As you drive the scenic 5.5-mile Roaring Fork Motor Nature Trail in Great Smoky Mountains National Park, you’ll see why the trail got its name. The Roaring Fork river is one of the park’s largest and fastest flowing and cuts through a forested area with historic buildings, including cabins and mills, sprouting up under the canopy of trees.
However, you may also see another sight that has become synonymous with the road: Lucy, a ghost rumored to wander this popular area of the park looking for a ride. As the story goes, Lucy was a young girl or woman (depending on who is telling the story) who died when her family cabin burned down in the early 1900s.
After her death a man named Foster allegedly came across her in the dark old-growth forest on a cold winter’s night. Seeing her barefoot, he offered her ride home on his horse and brought her home. But he couldn’t stop thinking about her. Smitten by her beauty, he stopped by her house on another occasion to ask her parents if he could marry her. They told him she had died quite some time ago, making him realize she had died before he met her.

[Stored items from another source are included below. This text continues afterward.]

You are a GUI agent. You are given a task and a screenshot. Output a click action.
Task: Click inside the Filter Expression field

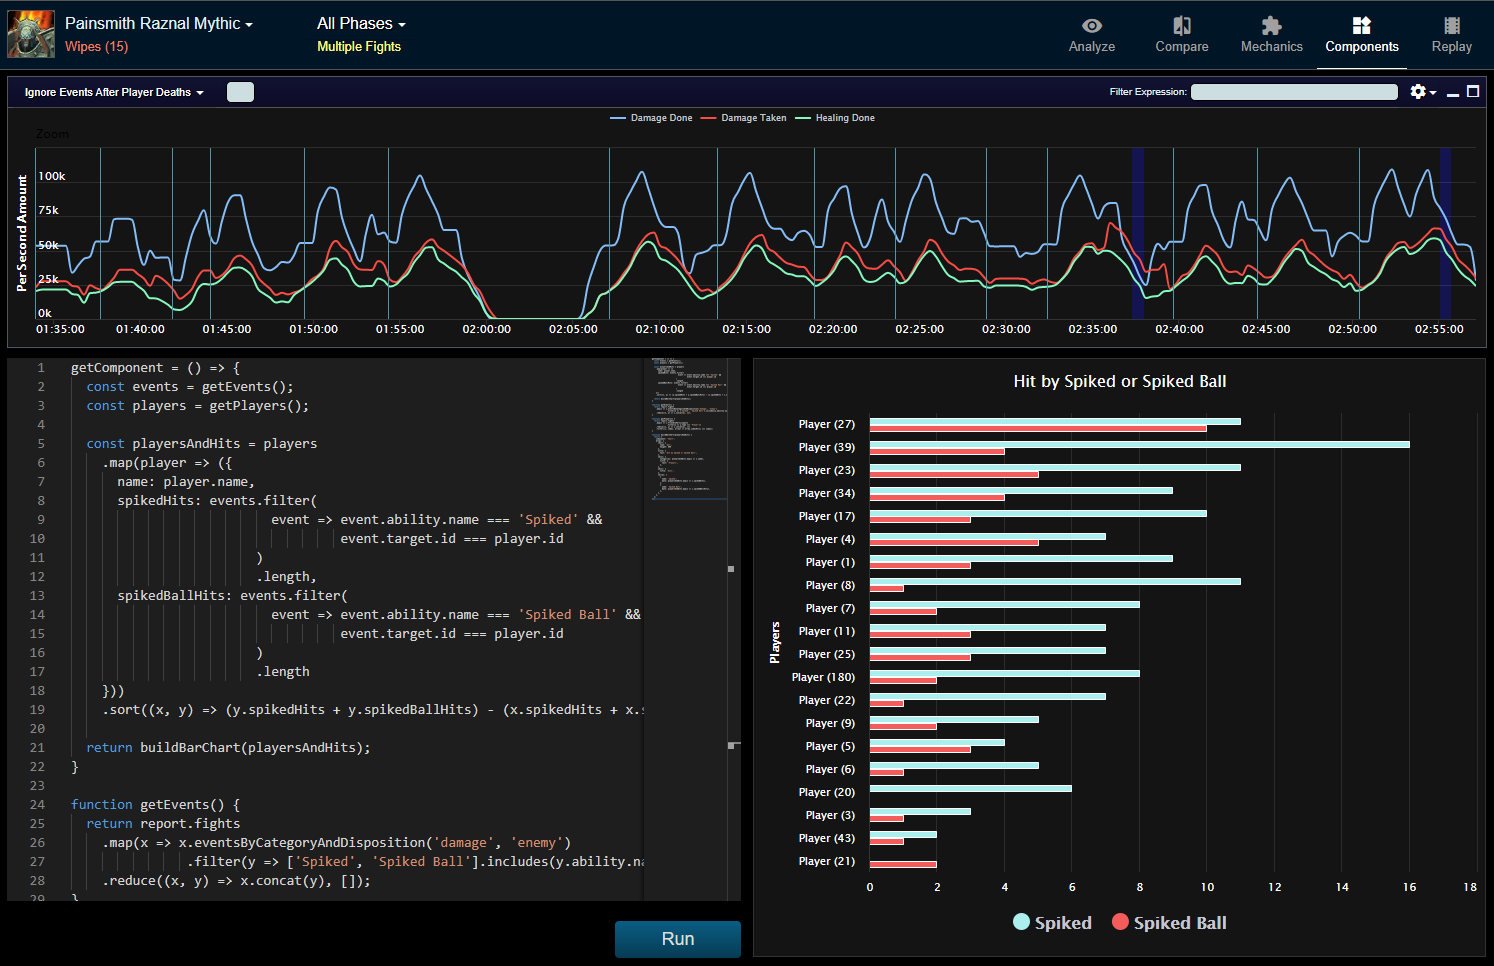pos(1294,91)
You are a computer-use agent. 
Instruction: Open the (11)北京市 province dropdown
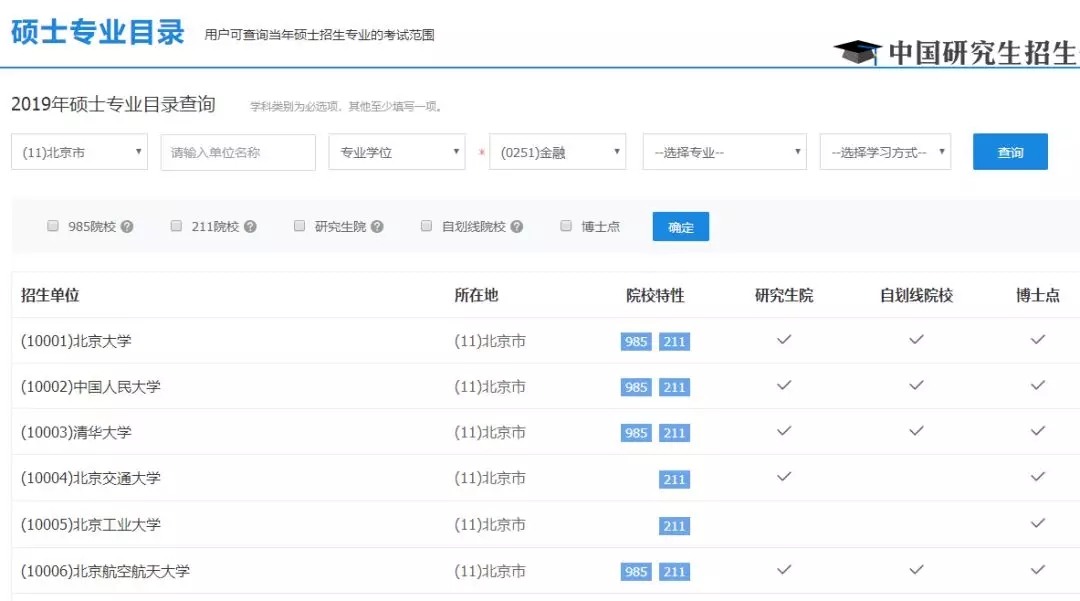[79, 152]
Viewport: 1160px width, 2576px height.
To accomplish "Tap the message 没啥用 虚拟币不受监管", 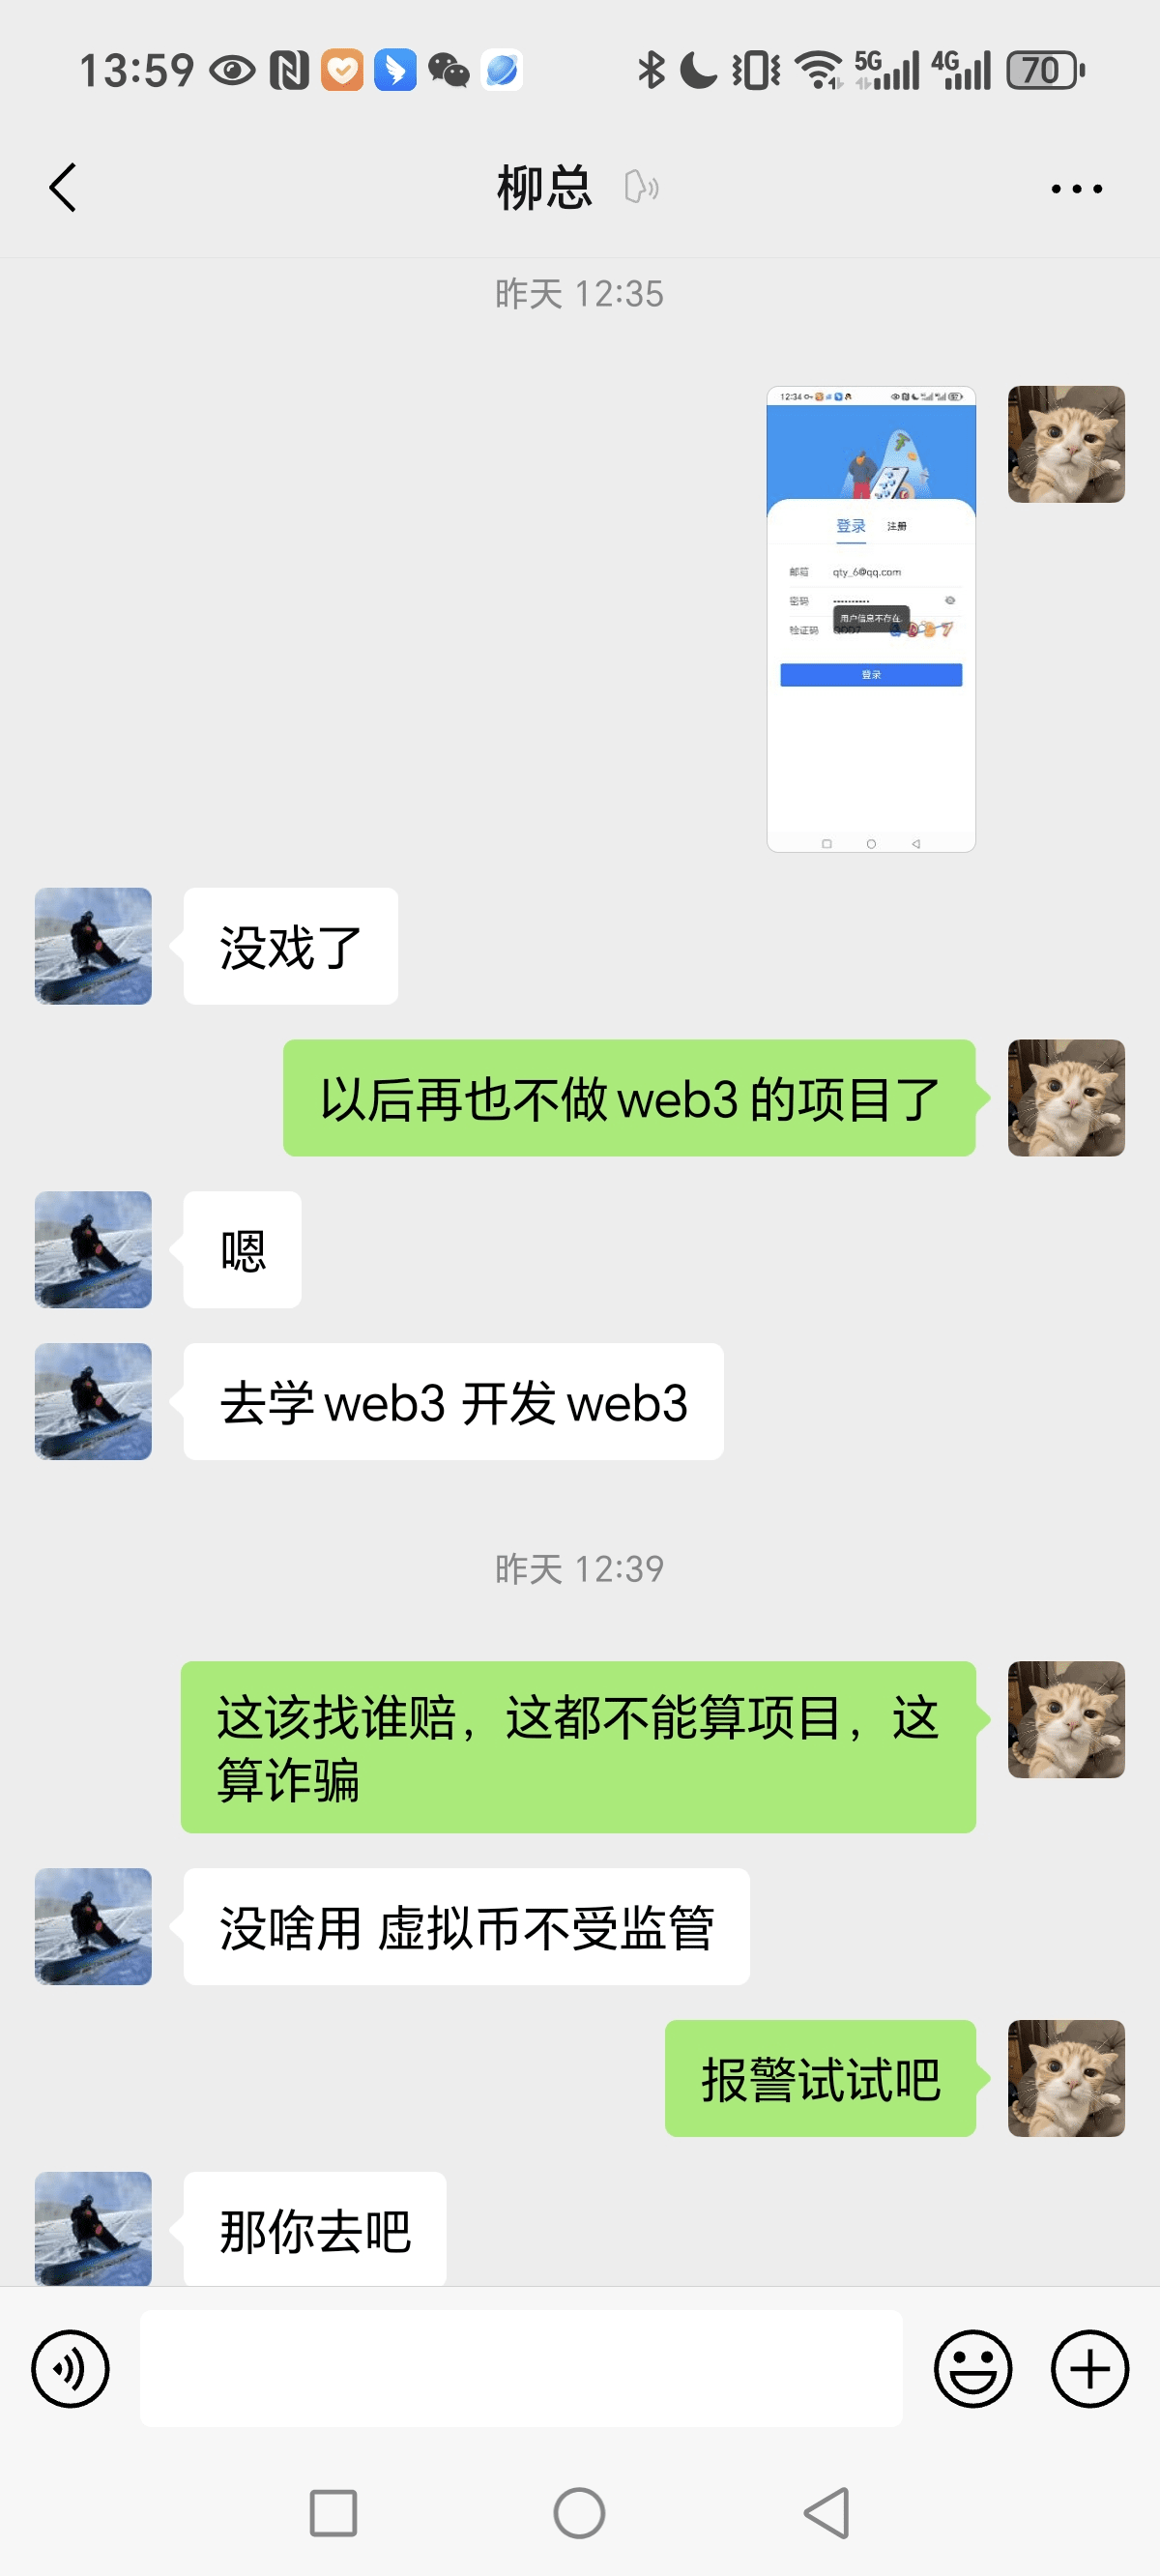I will pyautogui.click(x=466, y=1926).
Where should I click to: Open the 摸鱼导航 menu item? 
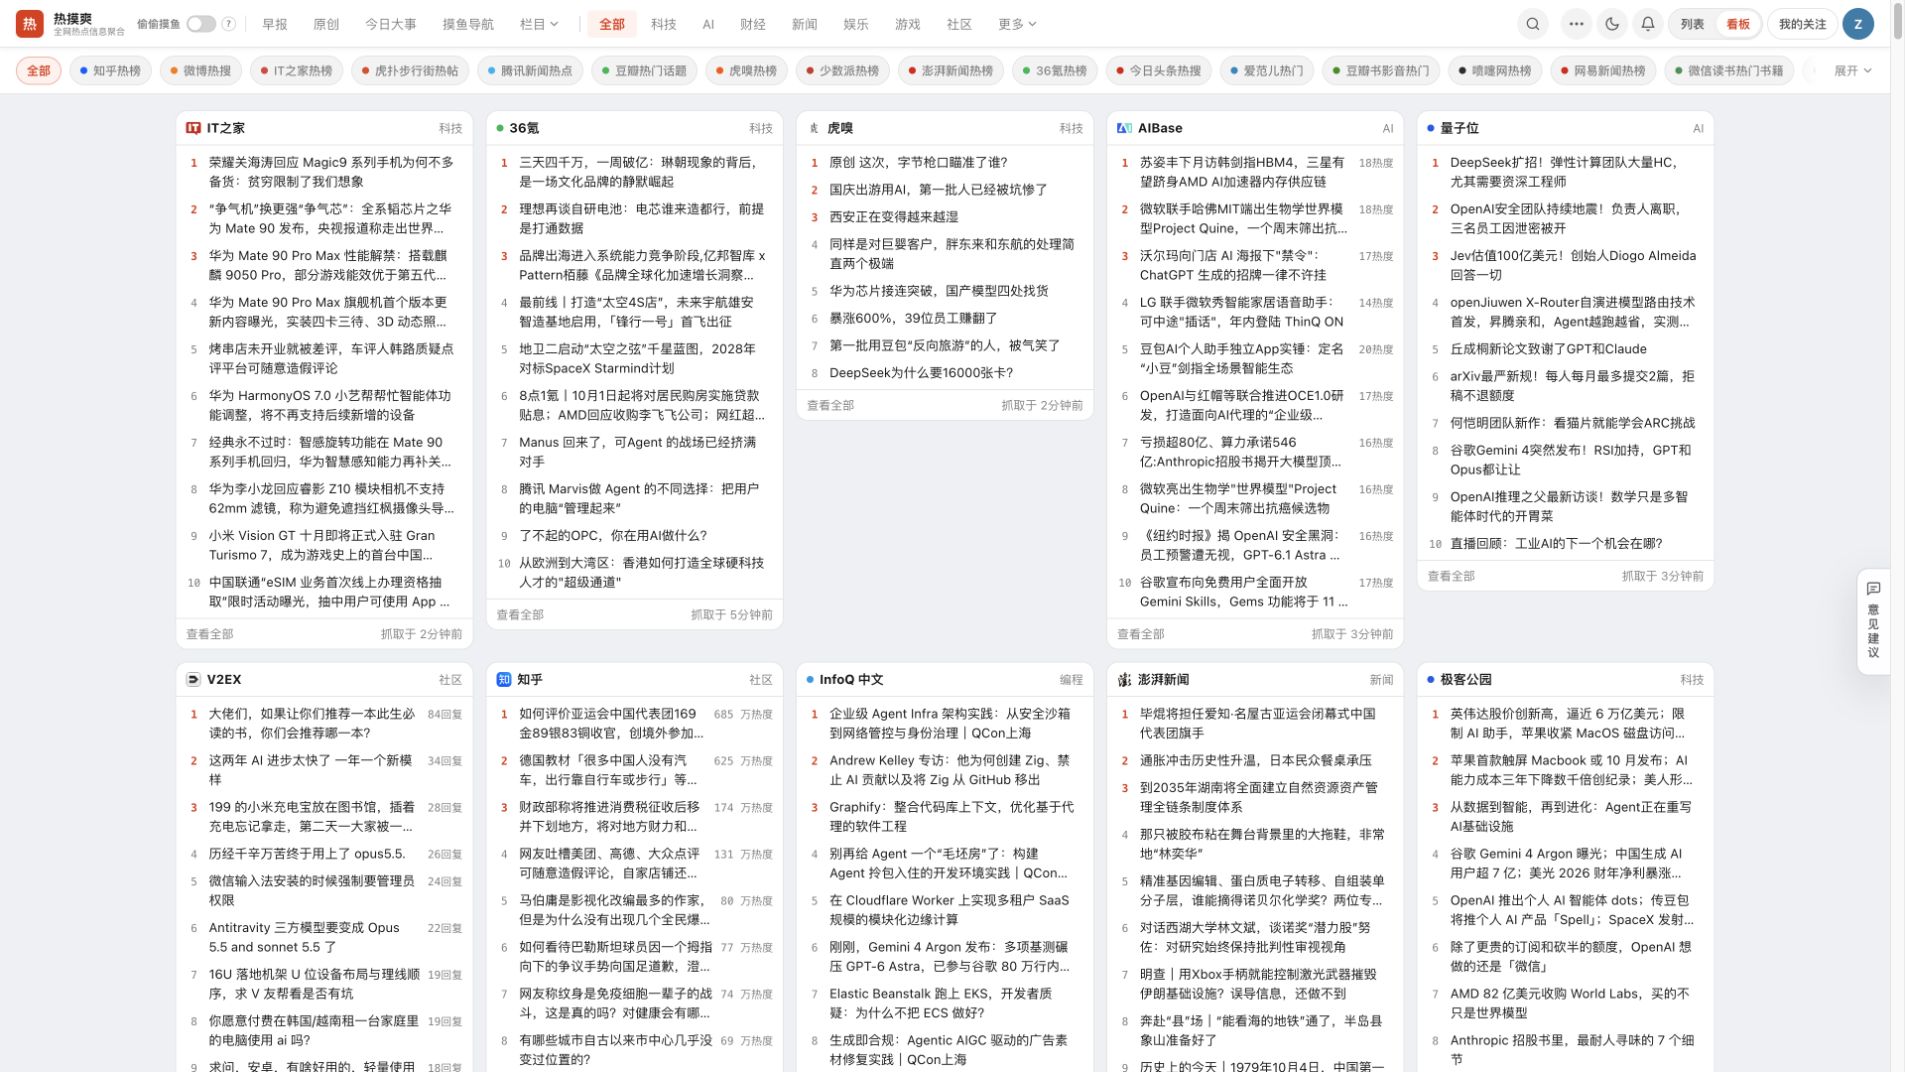tap(468, 24)
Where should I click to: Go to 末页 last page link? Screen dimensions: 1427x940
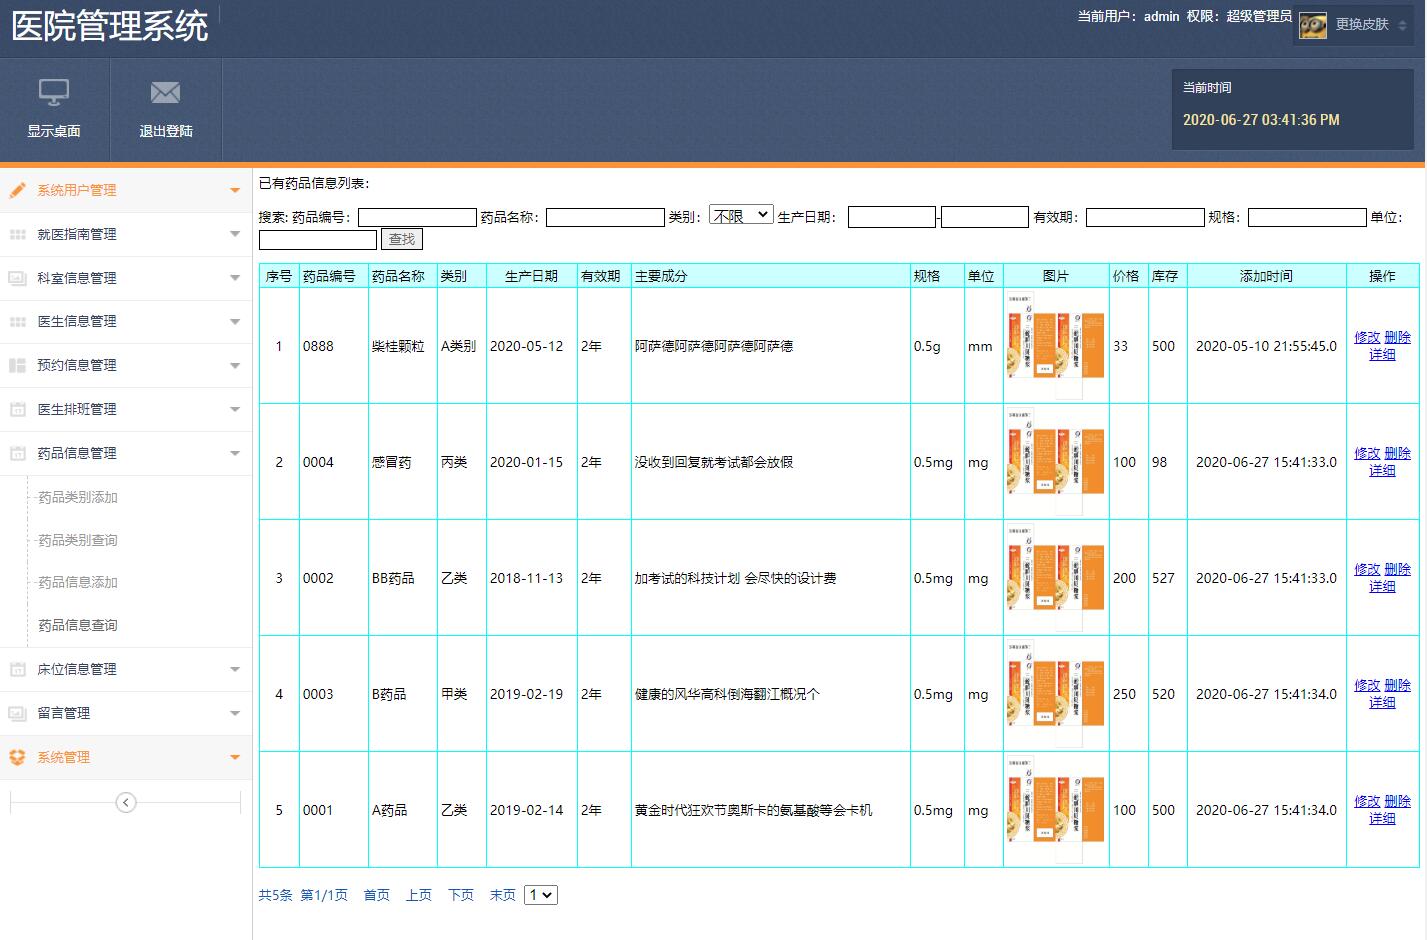click(x=502, y=895)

Ever since then, it has been said some travelers have caught sight of Lucy, wandering on or near the Roaring Fork Motor Nature Trail. This trail is closed in winter, but to visit it when it is open, turn off the main parkway in Gatlinburg at traffic light number 8. Take the Historic Nature Trail Road to the Cherokee Orchard Entrance to Great Smoky Mountains National Park. After you pass the Rainbow Falls trailhead, you’ll find the cars-only Roaring Fork Motor Nature Trail.